■ **What to produce**:
Write out the lines again, starting at the one containing "How do I perform: Click the 'Run" and ending at the one containing "point(493,340)", requests included, with every coordinate in the answers shifted up by 37. Leave the pictures out.

■ **Provided data**:
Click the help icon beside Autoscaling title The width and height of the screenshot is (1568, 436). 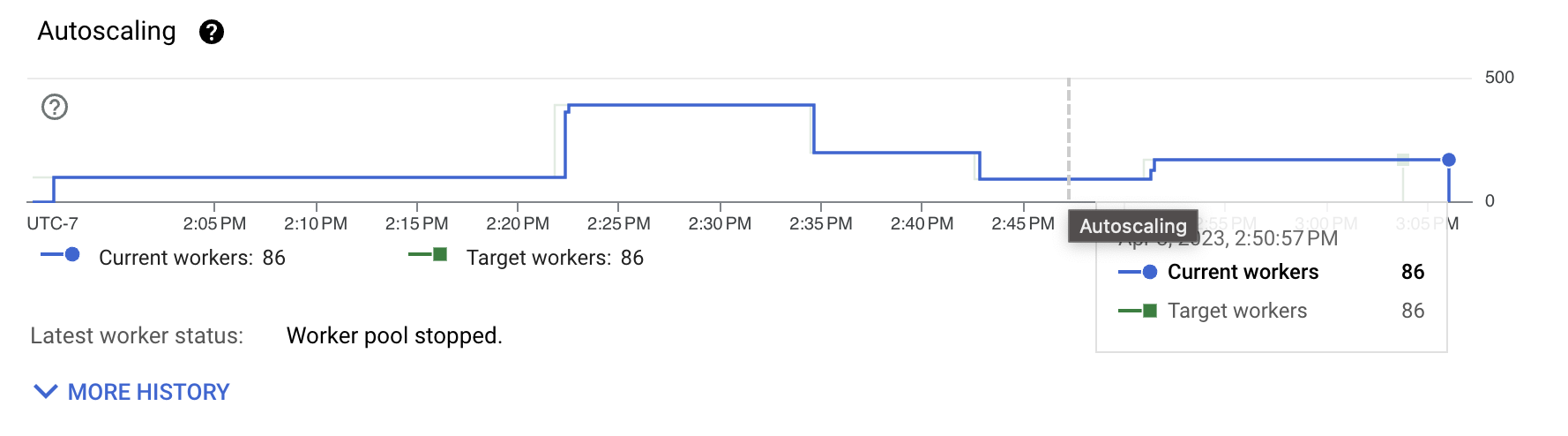[x=212, y=33]
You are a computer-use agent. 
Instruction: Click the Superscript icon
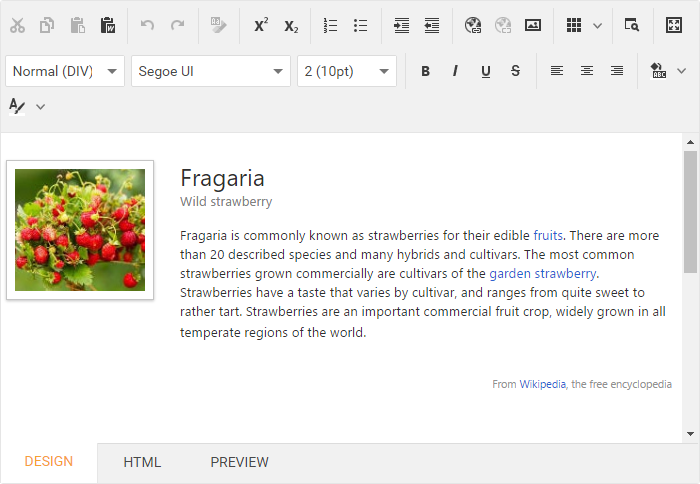click(261, 26)
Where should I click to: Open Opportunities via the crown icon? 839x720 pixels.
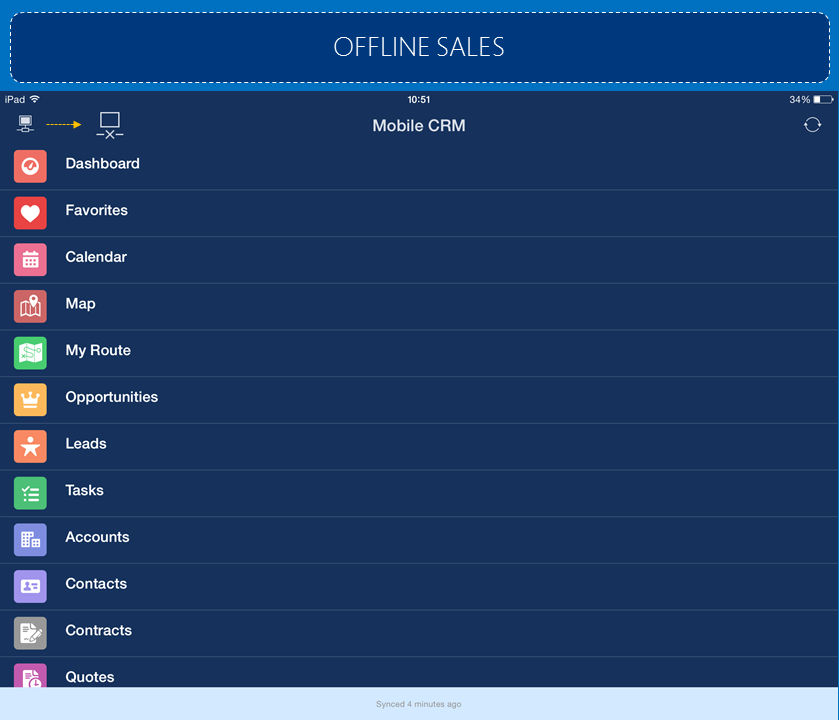point(30,400)
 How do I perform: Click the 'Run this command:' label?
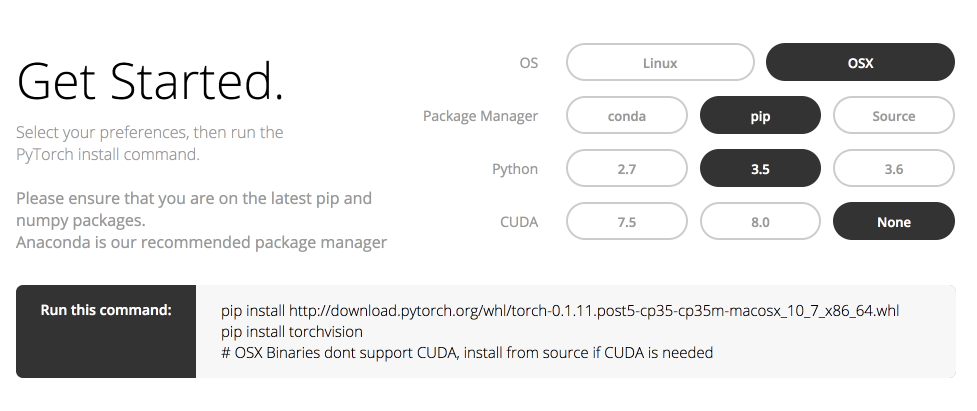[x=106, y=310]
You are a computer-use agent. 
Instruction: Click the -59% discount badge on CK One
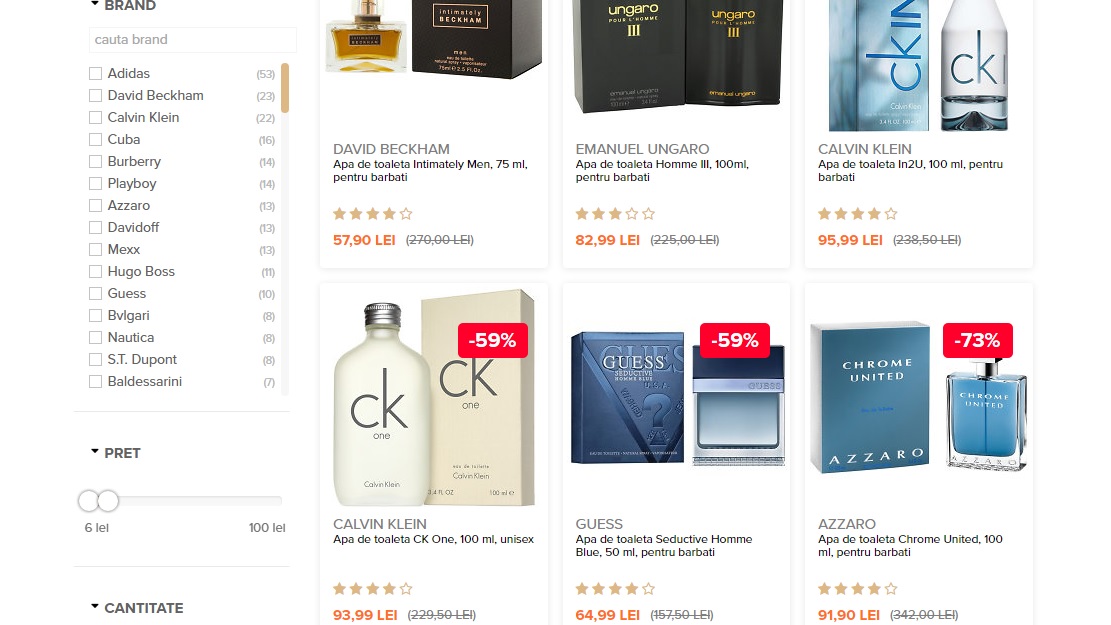point(493,340)
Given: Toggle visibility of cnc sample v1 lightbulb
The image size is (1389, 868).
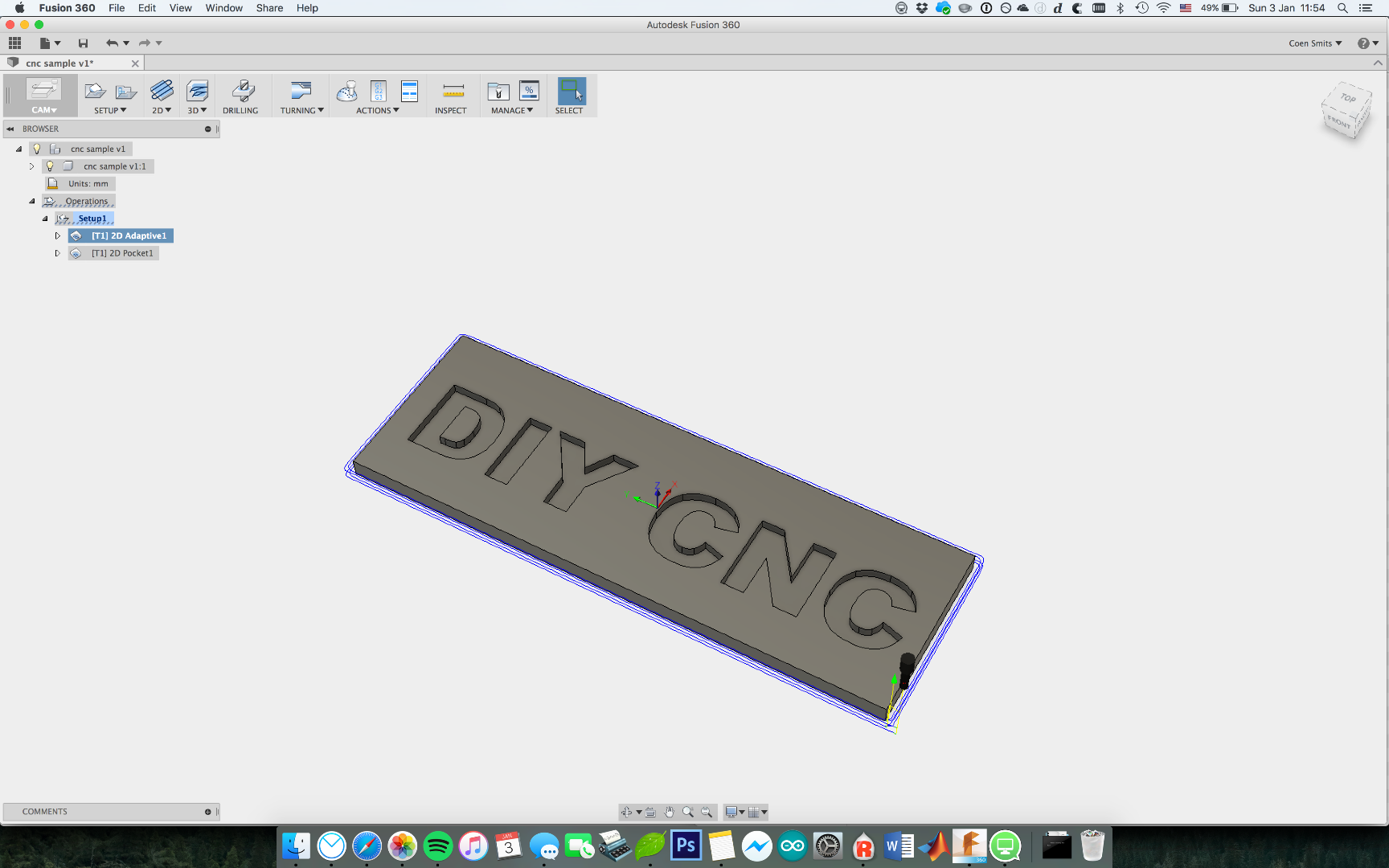Looking at the screenshot, I should click(x=37, y=149).

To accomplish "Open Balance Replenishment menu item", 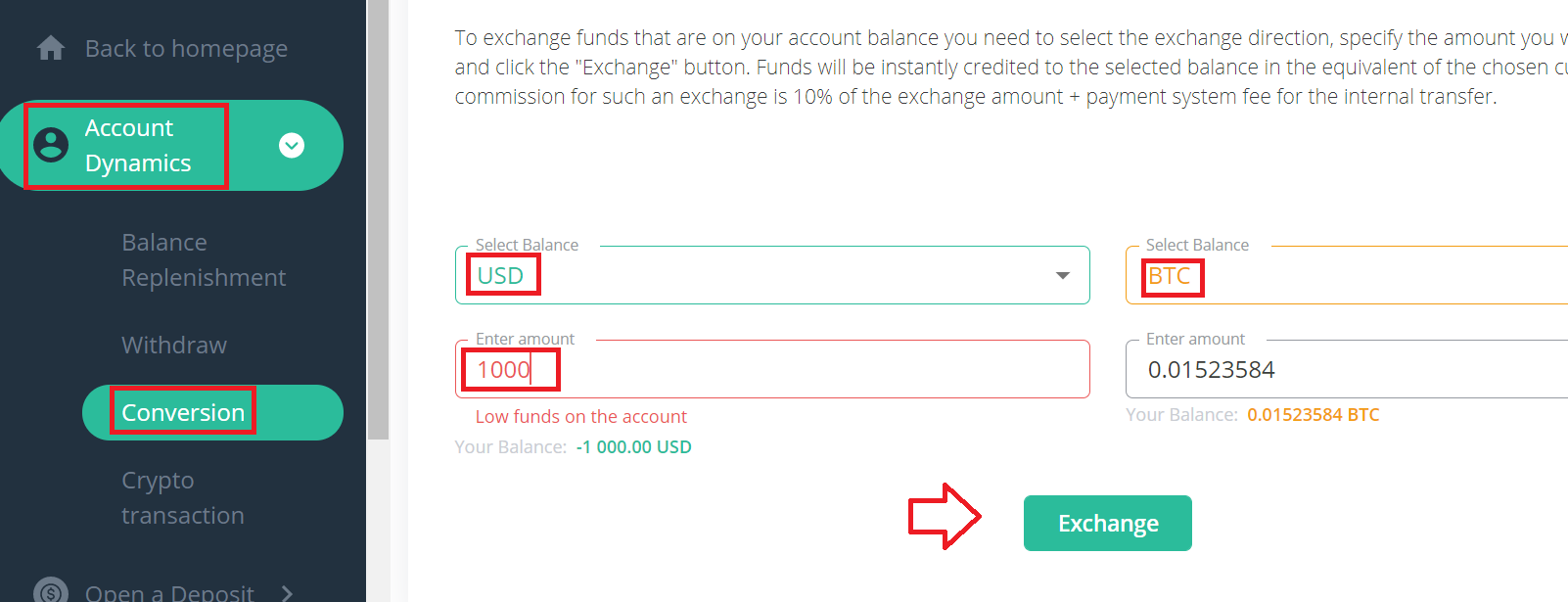I will 204,259.
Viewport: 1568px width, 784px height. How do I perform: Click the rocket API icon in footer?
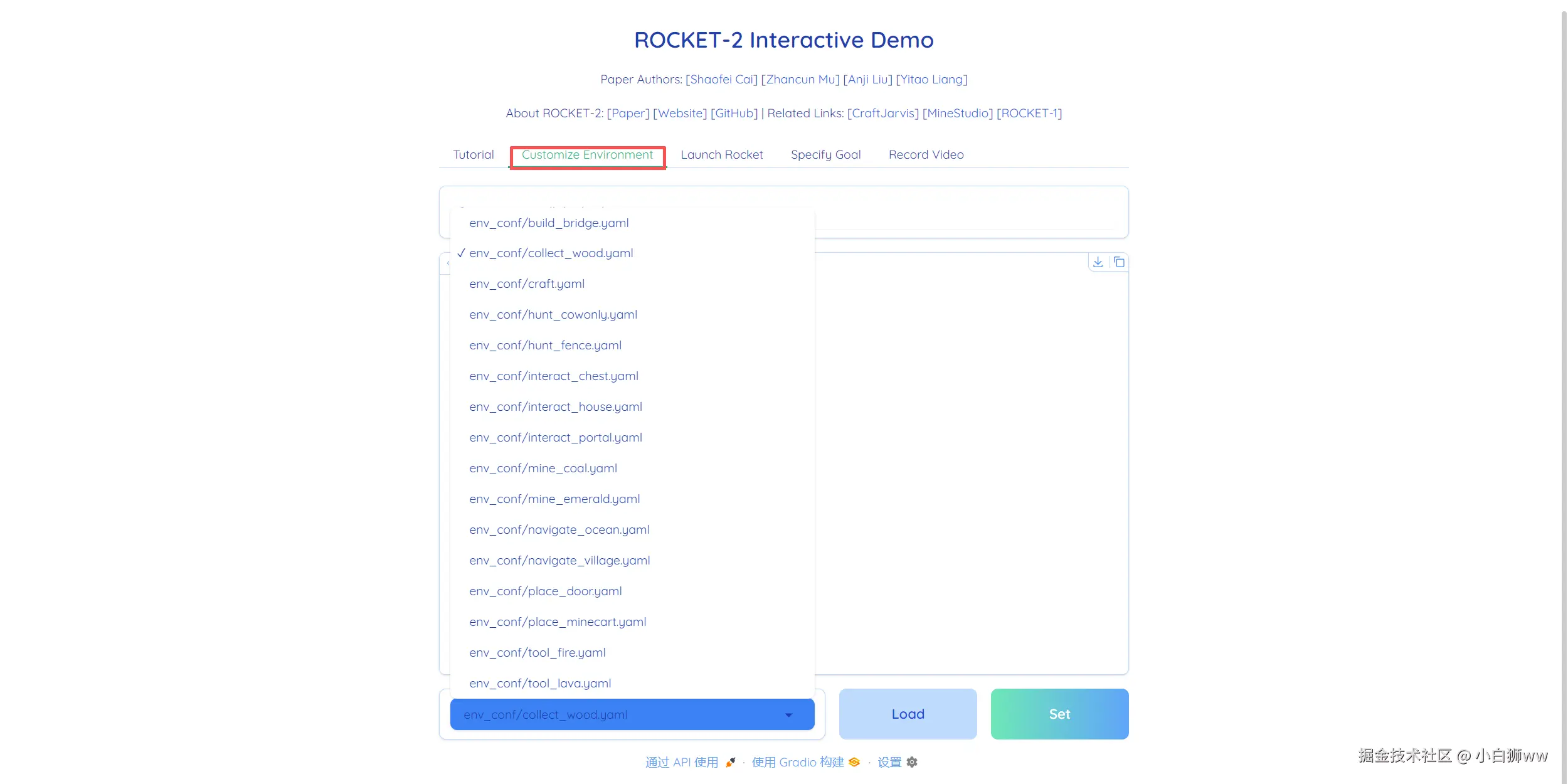click(730, 762)
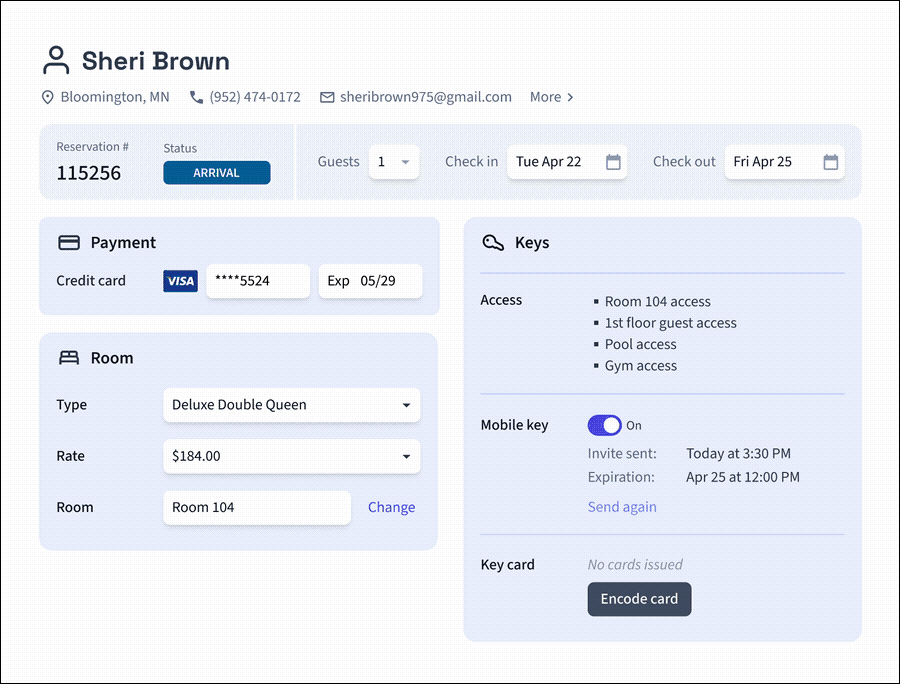Screen dimensions: 900x684
Task: Expand More guest details
Action: [552, 97]
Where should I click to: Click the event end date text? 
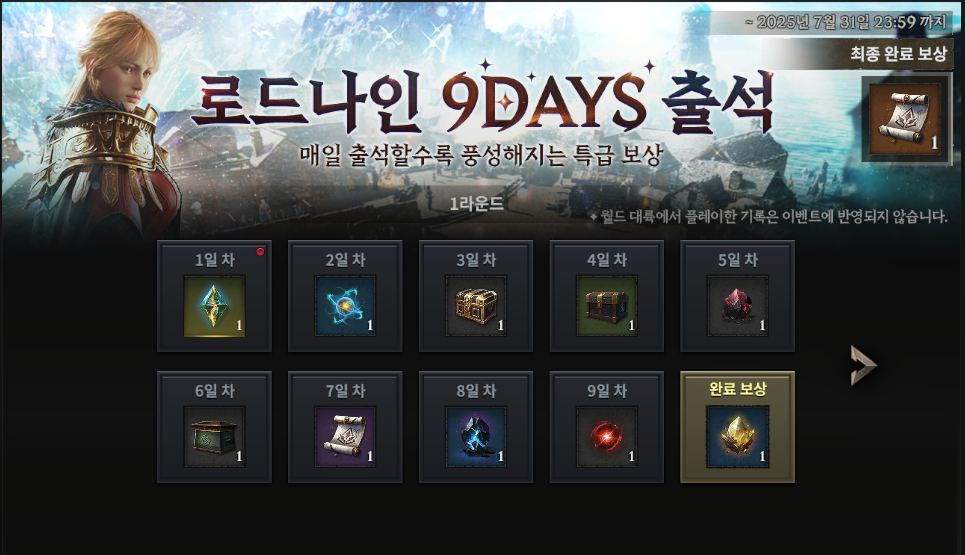click(x=845, y=22)
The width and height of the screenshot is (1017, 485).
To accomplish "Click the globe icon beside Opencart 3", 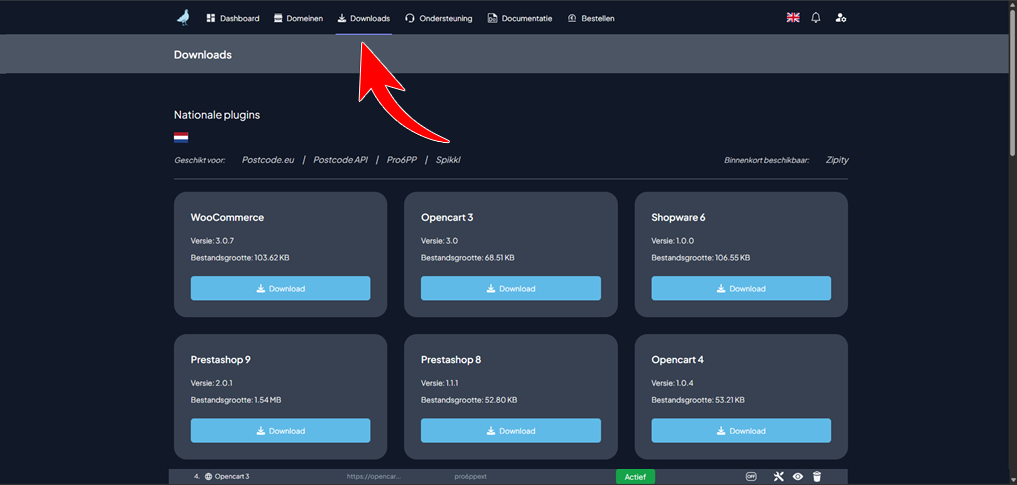I will pyautogui.click(x=208, y=477).
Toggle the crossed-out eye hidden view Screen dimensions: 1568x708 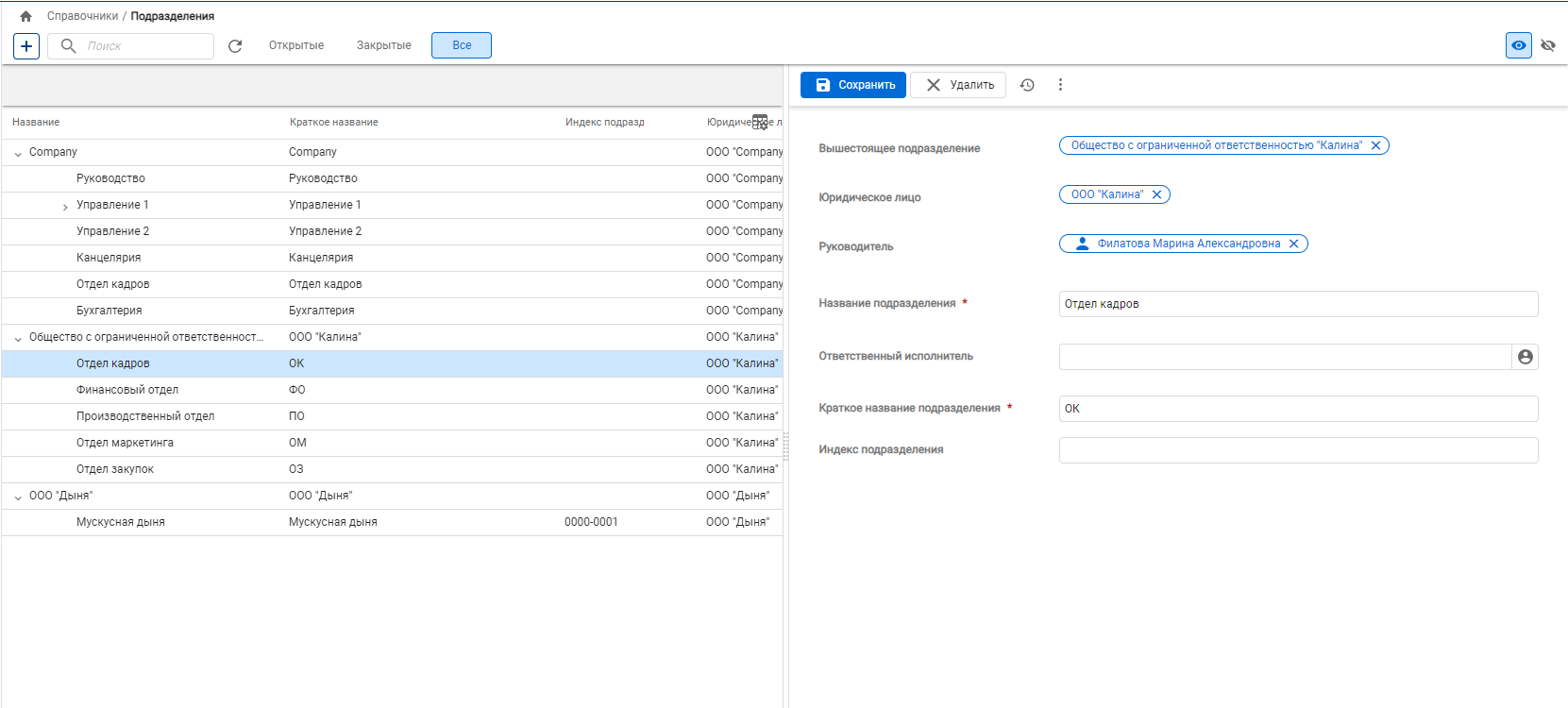(1548, 45)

■ **Exercise result**:
 How do I perform: Click the 'Run this command:' label?
[x=143, y=347]
You are a computer-use agent. 
Instruction: Click the -59% discount badge on CK One
point(530,377)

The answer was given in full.